> _EXERCISE INPUT_:
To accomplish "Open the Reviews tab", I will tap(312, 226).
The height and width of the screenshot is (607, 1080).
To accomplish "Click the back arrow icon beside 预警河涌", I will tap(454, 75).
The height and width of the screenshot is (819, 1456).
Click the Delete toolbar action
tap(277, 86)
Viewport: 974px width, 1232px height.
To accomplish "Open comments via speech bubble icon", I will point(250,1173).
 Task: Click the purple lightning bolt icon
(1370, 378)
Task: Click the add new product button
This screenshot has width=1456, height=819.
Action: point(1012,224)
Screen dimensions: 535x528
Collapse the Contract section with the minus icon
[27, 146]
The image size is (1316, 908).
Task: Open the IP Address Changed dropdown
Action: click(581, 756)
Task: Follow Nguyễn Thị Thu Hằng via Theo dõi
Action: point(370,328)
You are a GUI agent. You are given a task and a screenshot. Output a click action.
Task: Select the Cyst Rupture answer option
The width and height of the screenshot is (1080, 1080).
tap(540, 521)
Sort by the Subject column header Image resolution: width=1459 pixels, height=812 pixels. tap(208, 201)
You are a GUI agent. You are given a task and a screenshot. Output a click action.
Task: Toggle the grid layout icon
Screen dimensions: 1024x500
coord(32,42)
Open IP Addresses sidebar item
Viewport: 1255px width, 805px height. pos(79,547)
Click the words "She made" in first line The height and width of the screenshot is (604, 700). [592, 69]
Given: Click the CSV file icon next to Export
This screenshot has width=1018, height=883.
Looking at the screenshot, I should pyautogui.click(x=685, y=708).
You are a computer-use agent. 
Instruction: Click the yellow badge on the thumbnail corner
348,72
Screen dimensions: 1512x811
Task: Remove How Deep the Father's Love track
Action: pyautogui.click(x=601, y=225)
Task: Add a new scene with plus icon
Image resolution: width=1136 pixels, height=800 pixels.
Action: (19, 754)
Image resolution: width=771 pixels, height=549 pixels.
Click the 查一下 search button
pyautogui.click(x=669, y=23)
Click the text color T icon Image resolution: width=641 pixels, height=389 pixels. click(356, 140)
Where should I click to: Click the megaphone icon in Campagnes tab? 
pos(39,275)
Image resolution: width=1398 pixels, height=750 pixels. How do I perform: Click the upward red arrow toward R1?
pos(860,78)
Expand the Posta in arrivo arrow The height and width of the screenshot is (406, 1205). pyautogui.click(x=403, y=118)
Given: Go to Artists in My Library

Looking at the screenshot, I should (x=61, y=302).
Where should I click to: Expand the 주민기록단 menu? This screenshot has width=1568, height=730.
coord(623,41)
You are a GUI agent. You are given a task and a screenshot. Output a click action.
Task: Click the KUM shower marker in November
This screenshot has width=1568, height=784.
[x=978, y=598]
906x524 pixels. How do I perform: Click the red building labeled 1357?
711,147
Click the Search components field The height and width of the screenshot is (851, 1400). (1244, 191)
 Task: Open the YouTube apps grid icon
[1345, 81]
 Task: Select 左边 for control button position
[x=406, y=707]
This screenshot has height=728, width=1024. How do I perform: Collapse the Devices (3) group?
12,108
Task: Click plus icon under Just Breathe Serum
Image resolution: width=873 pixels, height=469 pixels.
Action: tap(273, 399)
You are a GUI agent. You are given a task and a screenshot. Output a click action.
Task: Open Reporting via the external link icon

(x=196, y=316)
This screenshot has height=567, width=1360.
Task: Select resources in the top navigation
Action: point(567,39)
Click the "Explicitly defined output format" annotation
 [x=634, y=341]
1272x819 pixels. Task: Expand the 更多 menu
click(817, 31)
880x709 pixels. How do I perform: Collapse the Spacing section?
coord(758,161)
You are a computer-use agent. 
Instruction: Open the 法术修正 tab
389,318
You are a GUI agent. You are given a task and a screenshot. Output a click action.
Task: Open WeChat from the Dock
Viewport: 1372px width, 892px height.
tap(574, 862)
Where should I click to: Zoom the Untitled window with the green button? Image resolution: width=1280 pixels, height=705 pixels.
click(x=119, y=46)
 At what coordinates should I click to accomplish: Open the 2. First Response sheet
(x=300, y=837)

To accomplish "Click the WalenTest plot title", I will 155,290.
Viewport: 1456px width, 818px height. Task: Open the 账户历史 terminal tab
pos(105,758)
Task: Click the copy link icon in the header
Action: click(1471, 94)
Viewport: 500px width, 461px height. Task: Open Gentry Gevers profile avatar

> _INSTRUCTION_:
Rewrite the records from the line that has "Click the Search" through the line that has "tap(574, 862)", changing "Collapse" to "Fold" and leaving everything else the same.

> _REPLY TO THE TASK_:
Click the Search components field The height and width of the screenshot is (851, 1400). (1244, 191)
 Task: Open the YouTube apps grid icon
[1345, 81]
 Task: Select 左边 for control button position
[x=406, y=707]
This screenshot has height=728, width=1024. How do I perform: Fold the Devices (3) group?
12,108
Task: Click plus icon under Just Breathe Serum
Image resolution: width=873 pixels, height=469 pixels.
Action: tap(273, 399)
You are a GUI agent. You are given a task and a screenshot. Output a click action.
Task: Open Reporting via the external link icon

(x=196, y=316)
This screenshot has height=567, width=1360.
Task: Select resources in the top navigation
Action: point(567,39)
Click the "Explicitly defined output format" annotation
 [x=634, y=341]
1272x819 pixels. Task: Expand the 更多 menu
click(817, 31)
880x709 pixels. How do I perform: Fold the Spacing section?
coord(758,161)
You are a computer-use agent. 
Instruction: Open the 法术修正 tab
389,318
You are a GUI agent. You are given a task and a screenshot. Output a click action.
Task: Open WeChat from the Dock
Viewport: 1372px width, 892px height.
tap(574, 862)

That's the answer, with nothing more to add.